_PASSAGE FOR REVIEW_
[Xmca-l] Re: Saussure vs Peirce

Andy Blunden andyb@marxists.org
Tue Jan 1 14:51:32 PST 2019


It is clearly wrong to say that we can't study language 
objectively because we exist and think in it - in speech and 
writing, language is objective and actual, so we can also 
observe it. But to study language objectively, from 
"outside," requires the student to acquire a certain 
distance from it. Teaching grammar is one way of achieving 
that, even writing too, I guess, and anyone who learns a 
second language has a point from which to view their first 
language. Thus we can learn that "Je ne sais pas" is not 
necessarily a double negative. But is the interviewer who 
asks an artist to explain their painting failing to stand 
outside language to see that there is something else. Like 
the psychologists who ask subjects questions and take the 
answer to be what the person "really" thought. It's the old 
problem of Kant's supposed "thing-in-itself" beyond 
experience which (in my opinion) Hegel so thoroughly debunked

Andy

------------------------------------------------------------
Andy Blunden
http://www.ethicalpolitics.org/ablunden/index.htm
On 2/01/2019 7:46 am, David Kellogg wrote:
> Happy new year to all, especially to all us happy pigs 
> born in a pig year.
>
> Yes, "absurd" is too strong: it is possible to construct a 
> context in which "I think" isn't a grammatical metaphor 
> for "may", "should", or "it is possible". But of course 
> the whole post was a semantic metaphor for James' 
> statement that you cannot study language objectively and 
> use it at the same time.

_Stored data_
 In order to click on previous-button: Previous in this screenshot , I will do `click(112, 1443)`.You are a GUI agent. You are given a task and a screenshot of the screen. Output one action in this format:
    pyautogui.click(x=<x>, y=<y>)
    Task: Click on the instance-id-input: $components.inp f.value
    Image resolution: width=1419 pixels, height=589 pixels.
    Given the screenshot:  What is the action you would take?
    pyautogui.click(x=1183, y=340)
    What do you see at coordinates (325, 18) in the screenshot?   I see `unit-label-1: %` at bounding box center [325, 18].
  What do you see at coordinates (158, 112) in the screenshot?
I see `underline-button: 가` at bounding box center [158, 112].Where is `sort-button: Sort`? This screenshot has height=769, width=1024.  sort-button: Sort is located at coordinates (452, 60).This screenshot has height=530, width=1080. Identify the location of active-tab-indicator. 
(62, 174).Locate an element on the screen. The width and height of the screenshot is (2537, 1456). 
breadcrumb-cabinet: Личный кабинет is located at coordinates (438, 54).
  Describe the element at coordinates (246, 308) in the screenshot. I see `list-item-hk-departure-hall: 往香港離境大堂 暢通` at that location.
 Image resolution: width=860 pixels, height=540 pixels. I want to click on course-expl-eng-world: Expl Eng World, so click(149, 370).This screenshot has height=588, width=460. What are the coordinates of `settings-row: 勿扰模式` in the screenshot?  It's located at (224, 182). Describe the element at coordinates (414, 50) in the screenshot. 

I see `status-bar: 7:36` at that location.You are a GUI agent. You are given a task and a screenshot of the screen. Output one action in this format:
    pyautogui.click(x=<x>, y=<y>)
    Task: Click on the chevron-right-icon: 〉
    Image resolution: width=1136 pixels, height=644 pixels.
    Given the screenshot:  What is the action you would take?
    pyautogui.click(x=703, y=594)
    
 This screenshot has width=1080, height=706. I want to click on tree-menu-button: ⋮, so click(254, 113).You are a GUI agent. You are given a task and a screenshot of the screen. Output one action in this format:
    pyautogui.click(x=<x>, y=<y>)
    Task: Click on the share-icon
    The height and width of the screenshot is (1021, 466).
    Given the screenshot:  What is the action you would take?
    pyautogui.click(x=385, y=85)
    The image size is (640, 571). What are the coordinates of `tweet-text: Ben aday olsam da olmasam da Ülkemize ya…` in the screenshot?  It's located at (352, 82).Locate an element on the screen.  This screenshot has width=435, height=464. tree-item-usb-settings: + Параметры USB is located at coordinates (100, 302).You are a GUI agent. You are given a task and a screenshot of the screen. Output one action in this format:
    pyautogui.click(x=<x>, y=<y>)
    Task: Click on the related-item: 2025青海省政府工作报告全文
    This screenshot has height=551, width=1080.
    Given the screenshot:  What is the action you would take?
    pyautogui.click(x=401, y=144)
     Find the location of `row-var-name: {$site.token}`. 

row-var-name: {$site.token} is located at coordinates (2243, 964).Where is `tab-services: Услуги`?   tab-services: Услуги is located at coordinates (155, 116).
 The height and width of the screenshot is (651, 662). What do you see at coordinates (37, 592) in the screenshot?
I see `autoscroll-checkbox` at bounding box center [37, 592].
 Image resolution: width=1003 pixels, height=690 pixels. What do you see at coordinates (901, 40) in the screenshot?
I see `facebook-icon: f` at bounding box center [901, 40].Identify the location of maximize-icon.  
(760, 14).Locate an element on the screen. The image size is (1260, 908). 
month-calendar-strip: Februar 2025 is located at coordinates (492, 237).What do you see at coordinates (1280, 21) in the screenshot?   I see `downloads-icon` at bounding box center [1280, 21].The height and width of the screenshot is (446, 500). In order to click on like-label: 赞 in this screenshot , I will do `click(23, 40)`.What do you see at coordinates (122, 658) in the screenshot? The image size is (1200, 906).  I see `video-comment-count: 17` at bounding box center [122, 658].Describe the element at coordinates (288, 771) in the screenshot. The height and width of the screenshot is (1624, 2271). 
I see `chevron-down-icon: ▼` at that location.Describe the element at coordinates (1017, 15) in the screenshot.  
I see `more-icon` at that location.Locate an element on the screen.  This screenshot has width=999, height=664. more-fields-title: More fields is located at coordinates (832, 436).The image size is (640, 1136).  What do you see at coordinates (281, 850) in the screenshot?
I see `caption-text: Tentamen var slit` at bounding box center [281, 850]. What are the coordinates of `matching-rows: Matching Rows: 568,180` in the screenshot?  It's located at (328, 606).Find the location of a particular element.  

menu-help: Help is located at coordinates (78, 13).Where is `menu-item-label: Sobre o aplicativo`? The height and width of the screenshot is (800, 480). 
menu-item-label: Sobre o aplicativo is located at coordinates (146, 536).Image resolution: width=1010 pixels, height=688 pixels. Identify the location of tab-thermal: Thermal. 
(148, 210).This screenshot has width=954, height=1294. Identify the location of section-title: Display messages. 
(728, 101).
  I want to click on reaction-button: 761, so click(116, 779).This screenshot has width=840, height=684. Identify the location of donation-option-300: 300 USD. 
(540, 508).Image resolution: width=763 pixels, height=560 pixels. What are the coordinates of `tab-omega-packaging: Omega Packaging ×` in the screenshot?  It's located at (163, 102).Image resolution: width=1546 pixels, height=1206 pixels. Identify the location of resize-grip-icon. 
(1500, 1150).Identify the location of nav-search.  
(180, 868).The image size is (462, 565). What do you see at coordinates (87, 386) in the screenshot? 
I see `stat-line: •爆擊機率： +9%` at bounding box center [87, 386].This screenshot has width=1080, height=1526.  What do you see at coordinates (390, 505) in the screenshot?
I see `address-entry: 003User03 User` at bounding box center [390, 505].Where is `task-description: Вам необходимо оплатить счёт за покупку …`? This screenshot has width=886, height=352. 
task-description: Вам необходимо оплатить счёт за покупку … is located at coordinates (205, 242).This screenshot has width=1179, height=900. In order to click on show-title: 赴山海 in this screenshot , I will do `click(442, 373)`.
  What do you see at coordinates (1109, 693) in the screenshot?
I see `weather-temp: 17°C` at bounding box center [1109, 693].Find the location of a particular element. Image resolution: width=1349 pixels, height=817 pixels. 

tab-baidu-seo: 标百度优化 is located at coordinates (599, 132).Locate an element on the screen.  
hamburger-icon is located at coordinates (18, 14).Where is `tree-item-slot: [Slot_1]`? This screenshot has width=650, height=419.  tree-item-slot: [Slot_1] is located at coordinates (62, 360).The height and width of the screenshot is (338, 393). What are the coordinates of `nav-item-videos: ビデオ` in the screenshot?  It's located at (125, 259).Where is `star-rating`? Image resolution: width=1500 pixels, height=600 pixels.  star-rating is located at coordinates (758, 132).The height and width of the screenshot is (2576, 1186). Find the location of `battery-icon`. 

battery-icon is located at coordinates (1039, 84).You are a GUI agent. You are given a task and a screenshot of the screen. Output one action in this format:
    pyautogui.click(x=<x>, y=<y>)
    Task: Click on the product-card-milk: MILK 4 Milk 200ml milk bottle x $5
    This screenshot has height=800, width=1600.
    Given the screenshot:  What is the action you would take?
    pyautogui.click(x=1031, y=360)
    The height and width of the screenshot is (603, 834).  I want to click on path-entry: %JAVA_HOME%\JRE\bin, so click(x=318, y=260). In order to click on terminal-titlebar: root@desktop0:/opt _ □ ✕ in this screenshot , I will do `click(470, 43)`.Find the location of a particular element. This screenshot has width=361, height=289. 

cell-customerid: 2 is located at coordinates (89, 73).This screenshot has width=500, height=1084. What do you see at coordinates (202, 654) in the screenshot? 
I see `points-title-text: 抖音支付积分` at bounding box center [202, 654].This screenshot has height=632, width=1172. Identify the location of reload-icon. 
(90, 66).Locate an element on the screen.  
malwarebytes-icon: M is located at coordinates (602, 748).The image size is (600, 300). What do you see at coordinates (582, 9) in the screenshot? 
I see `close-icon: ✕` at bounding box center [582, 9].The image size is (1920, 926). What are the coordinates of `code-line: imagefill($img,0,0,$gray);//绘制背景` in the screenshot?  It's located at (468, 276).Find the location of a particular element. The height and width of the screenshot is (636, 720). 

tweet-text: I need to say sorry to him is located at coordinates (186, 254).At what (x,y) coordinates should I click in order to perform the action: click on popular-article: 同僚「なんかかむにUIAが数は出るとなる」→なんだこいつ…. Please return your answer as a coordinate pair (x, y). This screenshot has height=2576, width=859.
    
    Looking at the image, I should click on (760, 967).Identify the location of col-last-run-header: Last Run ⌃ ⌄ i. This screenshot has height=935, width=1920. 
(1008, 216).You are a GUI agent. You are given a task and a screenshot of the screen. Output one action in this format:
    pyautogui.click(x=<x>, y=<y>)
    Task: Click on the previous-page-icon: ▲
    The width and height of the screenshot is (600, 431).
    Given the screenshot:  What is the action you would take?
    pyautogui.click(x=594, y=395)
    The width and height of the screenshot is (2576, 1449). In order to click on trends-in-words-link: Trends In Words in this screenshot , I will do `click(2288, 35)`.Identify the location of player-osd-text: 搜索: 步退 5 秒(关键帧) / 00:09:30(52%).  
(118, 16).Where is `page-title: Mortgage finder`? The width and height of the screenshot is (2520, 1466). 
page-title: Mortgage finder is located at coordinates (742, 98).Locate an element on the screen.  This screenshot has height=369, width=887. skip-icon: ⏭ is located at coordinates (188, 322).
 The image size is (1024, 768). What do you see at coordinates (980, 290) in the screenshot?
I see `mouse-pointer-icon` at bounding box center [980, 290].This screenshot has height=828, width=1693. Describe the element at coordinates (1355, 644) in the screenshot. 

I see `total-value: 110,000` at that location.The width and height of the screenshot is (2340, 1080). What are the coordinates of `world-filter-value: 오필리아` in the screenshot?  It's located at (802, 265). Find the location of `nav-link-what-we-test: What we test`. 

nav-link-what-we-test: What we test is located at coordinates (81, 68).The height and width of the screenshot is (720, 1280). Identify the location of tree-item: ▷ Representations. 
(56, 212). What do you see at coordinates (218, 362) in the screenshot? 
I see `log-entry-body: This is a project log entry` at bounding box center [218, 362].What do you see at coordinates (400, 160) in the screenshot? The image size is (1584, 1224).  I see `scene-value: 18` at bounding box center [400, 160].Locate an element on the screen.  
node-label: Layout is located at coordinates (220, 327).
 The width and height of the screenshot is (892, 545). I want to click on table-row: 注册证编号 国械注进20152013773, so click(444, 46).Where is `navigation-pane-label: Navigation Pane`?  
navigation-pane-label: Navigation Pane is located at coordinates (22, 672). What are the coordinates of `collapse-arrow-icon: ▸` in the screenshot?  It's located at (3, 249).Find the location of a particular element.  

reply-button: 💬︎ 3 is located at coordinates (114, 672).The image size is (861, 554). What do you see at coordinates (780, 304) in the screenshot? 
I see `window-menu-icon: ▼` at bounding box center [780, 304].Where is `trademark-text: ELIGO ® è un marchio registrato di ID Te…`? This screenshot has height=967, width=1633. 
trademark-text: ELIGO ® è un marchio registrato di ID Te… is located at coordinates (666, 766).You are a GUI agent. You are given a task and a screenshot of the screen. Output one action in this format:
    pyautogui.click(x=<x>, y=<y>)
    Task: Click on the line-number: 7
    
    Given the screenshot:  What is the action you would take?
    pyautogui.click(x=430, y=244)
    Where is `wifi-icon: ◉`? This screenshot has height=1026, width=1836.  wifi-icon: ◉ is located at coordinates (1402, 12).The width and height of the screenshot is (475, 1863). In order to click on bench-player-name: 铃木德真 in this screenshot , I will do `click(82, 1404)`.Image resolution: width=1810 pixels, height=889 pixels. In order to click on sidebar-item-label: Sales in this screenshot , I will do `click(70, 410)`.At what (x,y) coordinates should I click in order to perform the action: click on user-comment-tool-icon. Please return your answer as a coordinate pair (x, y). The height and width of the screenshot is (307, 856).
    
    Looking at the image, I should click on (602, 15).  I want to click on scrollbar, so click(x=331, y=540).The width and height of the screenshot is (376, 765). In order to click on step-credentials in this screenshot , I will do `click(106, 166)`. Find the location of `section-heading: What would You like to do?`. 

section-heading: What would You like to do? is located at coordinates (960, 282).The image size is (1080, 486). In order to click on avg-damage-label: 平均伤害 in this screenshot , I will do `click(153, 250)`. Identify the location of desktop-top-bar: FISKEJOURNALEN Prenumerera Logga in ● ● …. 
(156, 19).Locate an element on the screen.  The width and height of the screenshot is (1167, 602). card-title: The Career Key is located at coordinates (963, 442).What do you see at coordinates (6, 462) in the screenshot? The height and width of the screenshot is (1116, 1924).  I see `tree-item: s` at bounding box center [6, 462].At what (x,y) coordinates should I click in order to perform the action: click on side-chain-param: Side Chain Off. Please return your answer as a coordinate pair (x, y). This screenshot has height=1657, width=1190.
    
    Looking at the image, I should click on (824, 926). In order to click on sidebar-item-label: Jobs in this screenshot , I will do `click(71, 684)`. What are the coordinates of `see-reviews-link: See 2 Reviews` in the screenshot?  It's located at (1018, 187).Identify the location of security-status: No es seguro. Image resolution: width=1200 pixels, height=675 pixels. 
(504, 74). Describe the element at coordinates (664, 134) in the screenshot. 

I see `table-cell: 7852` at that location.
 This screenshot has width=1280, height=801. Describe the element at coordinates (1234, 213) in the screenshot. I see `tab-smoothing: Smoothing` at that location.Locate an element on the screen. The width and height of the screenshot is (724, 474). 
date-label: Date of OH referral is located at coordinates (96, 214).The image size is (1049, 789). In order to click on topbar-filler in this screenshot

_TASKS TO PERFORM_
#1 Please answer these questions about the post on studying language:
(a) Who does the writer say thoroughly debunked Kant's supposed "thing-in-itself"?
(b) Which French phrase is given as an example of something that is not necessarily a double negative?
(c) In the quoted message, which word does David Kellogg call too strong?
#2 Carry on the post on studying language, picking up right after its final sentence.

_RESPONSES PER TASK_
#1
(a) Hegel
(b) "Je ne sais pas"
(c) "absurd"

#2
>
> And semantics is the weak point of Saussure. The problem 
> is that there isn't anything "arbitraire" or conventional 
> about semantics: to say that semantics is arbitrary is 
> essentially to say that thinking is arbitrary: that there 
> is no rational reason why we think of time as tense and 
> entity as number. It's not just that we can't think any 
> other way; it's that we have to grow crops and teach 
> children in real time, and we have to gather food and cook 
> it in real numbers.
>
> Language is arbitrary (i.e. "subjective") at only one 
> point: phonetics. But even with phonetics (paradoxically 
> the easiest to measure objectively) you have to deal with 
> the fact that humans make a finite number of sounds, and 
>  only a small subset of these are maximally 
> distinguishable at a distance. That's why (another 
> paradox) at the very time that Saussure was developing a 
> purely idealist, subjectivist study of language, teachers 
> were creating the international phonetic alphabet we still 
> use today. It's a menu, and menus suggest some element of 
> choice. But choices can be constrained, and contraints are 
> always motivated.
>
> Having twelve months and three hundred and sixty five days 
> a year only seems "arbitrary" when you are not a farmer.If 
> you were born in the pig year (as I was) this is a 
> particularly auspicious year, particularly if you are 
> completing your fifth complete cycle of twelve years (as I 
> am). But the reason why five cycles of twelve years is 
> considered particularly auspicious is no more arbitrary 
> than the choice of the pig to name the year: it's a 
> likespan of sixty years, which in Confucian times was 
> considered just about ideal.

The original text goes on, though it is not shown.